Material provided Start Marker

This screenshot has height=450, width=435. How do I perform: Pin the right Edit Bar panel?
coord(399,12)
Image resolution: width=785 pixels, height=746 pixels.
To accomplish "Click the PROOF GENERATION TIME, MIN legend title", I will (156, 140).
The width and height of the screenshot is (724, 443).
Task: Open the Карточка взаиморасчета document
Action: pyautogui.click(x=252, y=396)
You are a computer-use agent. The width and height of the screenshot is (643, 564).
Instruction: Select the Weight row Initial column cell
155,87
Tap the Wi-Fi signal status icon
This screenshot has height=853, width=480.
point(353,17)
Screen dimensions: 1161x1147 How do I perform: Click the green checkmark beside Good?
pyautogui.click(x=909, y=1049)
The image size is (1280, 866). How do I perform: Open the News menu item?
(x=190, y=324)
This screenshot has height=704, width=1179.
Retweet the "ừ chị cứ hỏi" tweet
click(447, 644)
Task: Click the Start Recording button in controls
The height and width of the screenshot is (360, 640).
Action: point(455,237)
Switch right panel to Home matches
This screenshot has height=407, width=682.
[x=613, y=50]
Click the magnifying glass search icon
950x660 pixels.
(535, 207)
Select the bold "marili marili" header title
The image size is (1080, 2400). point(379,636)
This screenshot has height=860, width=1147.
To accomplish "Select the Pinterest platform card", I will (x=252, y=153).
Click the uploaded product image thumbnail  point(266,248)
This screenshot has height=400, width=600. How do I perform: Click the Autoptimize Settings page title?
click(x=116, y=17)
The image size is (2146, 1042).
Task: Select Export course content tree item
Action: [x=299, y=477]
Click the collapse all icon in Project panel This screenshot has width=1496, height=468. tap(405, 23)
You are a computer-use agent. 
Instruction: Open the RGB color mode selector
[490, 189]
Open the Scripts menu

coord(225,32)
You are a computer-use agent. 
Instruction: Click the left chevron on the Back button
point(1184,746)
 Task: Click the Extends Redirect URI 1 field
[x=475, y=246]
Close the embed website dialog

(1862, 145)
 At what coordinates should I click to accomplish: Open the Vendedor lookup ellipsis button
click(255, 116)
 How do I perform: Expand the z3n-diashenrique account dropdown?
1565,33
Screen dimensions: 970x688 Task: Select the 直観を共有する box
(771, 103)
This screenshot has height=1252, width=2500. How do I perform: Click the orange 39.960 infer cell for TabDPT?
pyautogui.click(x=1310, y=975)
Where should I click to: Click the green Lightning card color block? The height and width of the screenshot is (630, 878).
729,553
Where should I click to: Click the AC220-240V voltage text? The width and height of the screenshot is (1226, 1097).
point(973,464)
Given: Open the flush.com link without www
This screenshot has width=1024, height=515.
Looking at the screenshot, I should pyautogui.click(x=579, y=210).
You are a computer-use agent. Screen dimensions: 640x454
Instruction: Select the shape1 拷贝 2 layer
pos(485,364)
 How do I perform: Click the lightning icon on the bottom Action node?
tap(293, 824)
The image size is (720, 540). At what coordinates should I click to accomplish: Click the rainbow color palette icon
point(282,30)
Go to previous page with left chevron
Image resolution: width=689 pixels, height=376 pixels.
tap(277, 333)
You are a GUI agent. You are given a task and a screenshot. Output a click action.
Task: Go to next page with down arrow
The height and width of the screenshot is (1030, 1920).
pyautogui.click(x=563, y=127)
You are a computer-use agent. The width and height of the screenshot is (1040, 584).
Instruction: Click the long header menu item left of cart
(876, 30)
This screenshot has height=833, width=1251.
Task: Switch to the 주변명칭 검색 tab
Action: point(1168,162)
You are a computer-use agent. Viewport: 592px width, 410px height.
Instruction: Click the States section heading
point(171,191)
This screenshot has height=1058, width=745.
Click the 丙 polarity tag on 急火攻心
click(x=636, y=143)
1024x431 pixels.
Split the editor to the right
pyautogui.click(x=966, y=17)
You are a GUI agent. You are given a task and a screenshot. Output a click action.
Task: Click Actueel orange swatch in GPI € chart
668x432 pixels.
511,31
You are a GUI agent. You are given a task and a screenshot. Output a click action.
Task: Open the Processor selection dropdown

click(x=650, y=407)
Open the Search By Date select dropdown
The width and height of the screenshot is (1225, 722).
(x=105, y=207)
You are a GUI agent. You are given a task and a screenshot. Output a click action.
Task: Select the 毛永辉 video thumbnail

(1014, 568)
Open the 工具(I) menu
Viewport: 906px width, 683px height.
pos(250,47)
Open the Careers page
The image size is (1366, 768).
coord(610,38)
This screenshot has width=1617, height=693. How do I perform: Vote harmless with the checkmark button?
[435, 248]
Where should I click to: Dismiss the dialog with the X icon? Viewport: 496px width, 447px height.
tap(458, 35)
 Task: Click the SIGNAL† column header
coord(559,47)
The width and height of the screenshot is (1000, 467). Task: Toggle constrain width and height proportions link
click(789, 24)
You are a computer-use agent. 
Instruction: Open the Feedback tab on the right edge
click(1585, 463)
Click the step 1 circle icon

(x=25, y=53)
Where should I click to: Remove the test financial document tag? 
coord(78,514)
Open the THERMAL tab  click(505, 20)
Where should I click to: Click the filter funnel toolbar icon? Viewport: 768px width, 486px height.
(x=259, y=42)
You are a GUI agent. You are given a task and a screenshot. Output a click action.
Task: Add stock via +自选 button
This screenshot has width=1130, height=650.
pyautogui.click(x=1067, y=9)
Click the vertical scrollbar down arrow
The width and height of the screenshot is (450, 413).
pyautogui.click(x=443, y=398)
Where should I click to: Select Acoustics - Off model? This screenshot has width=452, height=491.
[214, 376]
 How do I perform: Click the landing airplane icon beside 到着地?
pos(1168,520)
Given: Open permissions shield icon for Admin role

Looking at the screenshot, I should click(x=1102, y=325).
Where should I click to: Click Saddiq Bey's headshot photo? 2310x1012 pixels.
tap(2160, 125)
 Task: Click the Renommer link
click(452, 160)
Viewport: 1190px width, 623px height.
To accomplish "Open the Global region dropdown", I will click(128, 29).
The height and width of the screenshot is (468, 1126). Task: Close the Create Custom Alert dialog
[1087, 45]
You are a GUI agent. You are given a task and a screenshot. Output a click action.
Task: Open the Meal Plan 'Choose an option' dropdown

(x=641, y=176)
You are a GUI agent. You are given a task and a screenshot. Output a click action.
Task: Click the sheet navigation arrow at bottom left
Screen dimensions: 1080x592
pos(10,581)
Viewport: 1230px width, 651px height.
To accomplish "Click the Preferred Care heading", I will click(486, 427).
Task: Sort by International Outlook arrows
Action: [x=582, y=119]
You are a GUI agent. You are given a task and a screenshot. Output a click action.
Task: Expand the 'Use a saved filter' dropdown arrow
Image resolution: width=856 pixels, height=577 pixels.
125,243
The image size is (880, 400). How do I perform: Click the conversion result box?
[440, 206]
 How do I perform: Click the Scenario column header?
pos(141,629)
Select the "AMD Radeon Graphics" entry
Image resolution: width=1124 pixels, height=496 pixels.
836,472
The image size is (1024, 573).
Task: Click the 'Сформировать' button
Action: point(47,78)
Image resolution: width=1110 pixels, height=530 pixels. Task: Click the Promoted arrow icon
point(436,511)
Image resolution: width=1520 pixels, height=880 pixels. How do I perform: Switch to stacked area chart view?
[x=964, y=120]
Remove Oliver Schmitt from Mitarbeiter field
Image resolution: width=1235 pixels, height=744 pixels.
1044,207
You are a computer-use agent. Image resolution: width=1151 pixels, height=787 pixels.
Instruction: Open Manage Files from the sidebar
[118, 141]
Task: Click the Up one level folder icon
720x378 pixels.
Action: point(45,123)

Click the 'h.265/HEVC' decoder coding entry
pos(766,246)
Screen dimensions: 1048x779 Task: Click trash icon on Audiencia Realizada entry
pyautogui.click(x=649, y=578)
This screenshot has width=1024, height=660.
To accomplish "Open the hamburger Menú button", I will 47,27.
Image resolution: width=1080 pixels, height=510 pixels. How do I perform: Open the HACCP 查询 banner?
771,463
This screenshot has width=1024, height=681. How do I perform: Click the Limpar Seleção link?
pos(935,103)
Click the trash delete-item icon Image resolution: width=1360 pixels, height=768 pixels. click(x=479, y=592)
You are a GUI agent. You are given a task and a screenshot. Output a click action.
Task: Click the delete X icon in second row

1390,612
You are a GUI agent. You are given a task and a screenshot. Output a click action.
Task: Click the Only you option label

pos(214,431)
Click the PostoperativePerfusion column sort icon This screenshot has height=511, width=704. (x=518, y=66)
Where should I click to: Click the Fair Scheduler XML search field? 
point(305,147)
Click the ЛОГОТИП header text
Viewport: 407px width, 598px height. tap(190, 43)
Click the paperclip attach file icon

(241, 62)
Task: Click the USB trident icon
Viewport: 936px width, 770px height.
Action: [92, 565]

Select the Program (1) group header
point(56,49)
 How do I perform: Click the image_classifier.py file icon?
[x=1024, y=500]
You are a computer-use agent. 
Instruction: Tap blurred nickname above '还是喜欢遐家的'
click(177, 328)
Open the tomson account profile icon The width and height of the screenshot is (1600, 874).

Material provided End Marker

Assignment — Find the line that contains "Task: Click the USB trident icon" in the listing above. Retype it and every line after it up to the last, exactly, and nothing else.

Problem solution —
Task: Click the USB trident icon
Viewport: 936px width, 770px height.
Action: [92, 565]

Select the Program (1) group header
point(56,49)
 How do I perform: Click the image_classifier.py file icon?
[x=1024, y=500]
You are a computer-use agent. 
Instruction: Tap blurred nickname above '还是喜欢遐家的'
click(177, 328)
Open the tomson account profile icon The width and height of the screenshot is (1600, 874).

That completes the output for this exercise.